Though a dying declaration is entitled to great weight, it is worthwhile to note that the accused has no power of cross-examination. This is the reason the courts have always insisted that the dying declaration be of such a nature as to inspire full confidence of the court in its correctness.

The courts are on guard to check if the statement of the deceased was a result of either tutoring, prompting or a product of imagination. The court in such cases must be further satisfied that the deceased was in a fit state of mind after a clear opportunity to observe and identify the assailant. Courts look to determine that such declarations are voluntary, unless it is proved that the declaration was “tainted with animosity and a result of tutoring.” The Supreme Court had even noted that the dying declaration made through signsgestures or by nods are admissible as evidence.

But in the case of Orissa vs Parasuram Naik, 1997, the accused was alleged to have poured petrol on the body of his wife and lit a fire causing extensive burns. It was held that the oral dying declaration cannot be accepted because there was no medical officer certifying that the deceased was medically fit to make a statement.

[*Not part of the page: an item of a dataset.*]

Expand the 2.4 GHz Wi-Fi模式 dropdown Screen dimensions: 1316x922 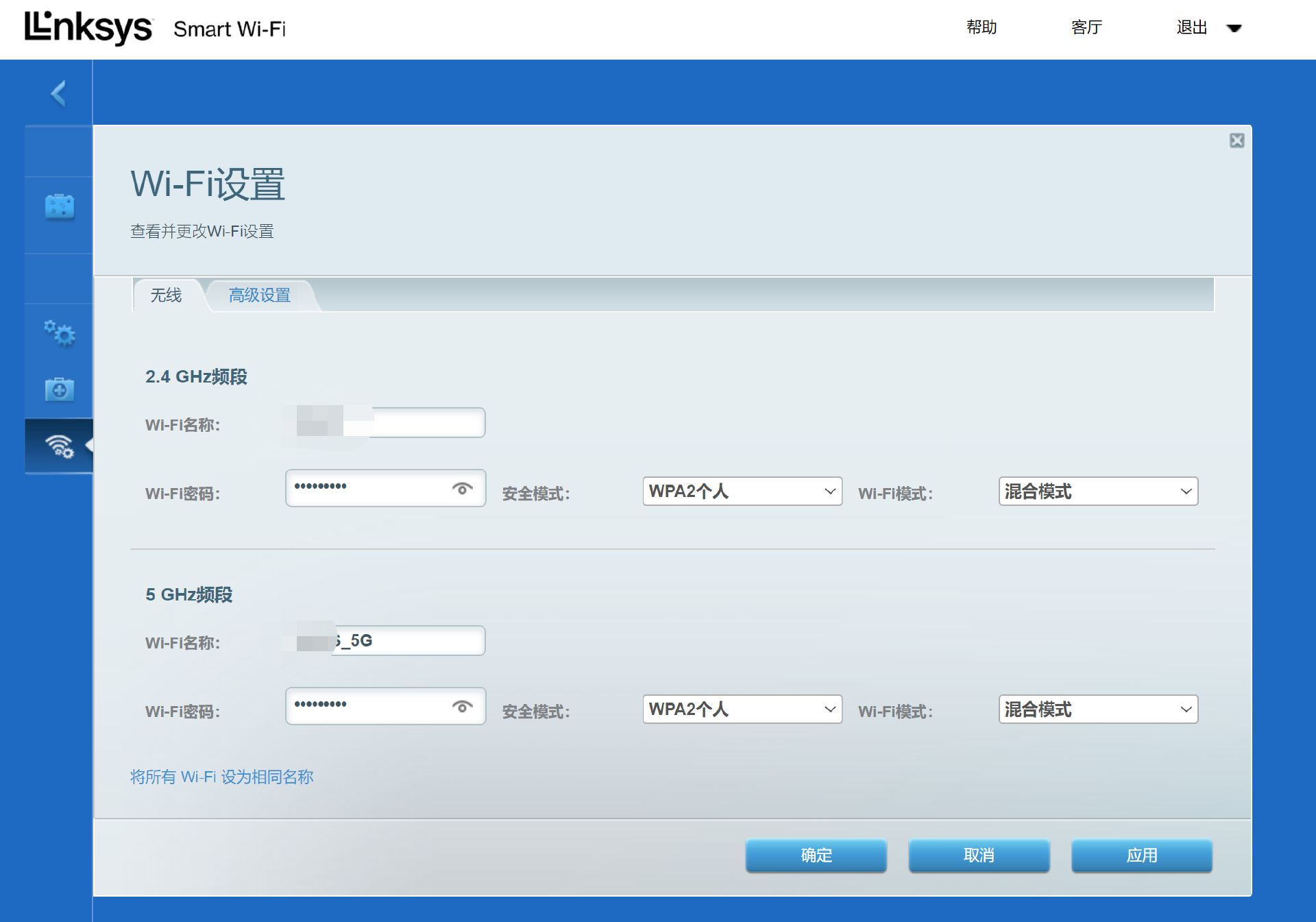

Anyone can record the dying declaration of the deceased as per law. “The law does not compulsorily require the presence of a Judicial or Executive Magistrate to record a dying declaration or that a dying declaration cannot be relied upon as the solitary piece of evidence unless recorded by a Judicial or Executive Magistrate,” the CBI court in the present case has held.

dying declaration recorded by a Judicial or Executive Magistrate will muster additional strength to the prosecution case though. A dying declaration may in several cases be the “primary piece of evidence to prove the genesis of occurrence,” it observed.

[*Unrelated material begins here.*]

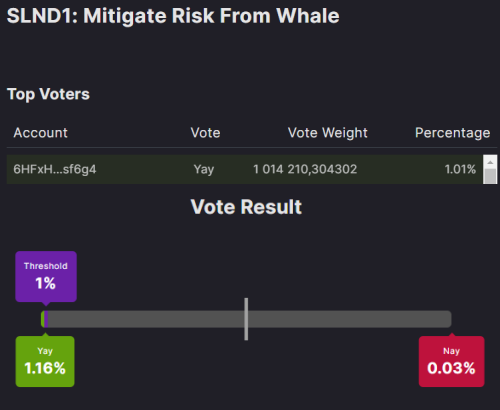Click the scrollbar up arrow in Top Voters
Image resolution: width=500 pixels, height=410 pixels.
coord(490,162)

The only requirement for such a declaration to be held perfectly accountable in court is for the victim to volunteer the statement and be of conscious mind. The person who records the dying declaration must be satisfied that the victim is in a fit state of mind.

dying declaration can form the sole basis of conviction. The rule requiring corroboration is merely a rule of prudence.

Several judgments have noted that it is neither rule of law nor of prudence that dying declaration cannot be acted upon without corroboration. If the court is satisfied that the dying declaration is true and voluntary it can base conviction on it, without corroboration. The court has to scrutinise the dying declaration carefully and must ensure that the declaration is not the result of tutoring, prompting or imagination.

Where a dying declaration is suspicious, it should not be acted upon without corroborative evidence. A dying declaration which suffers from infirmity cannot form the basis of conviction and merely because a dying declaration does not contain the details as to the occurrence. It is not to be rejected, equally merely because it is a brief statement. On the contrary, the shortness of the statement itself guarantees truth.

Normally the court, in order to satisfy whether the deceased was in a fit mental condition to make the dying declaration, can look up to the medical opinion. But where the eye witness has said that the deceased was in a fit and conscious state to make this dying declaration, the medical opinion cannot prevail.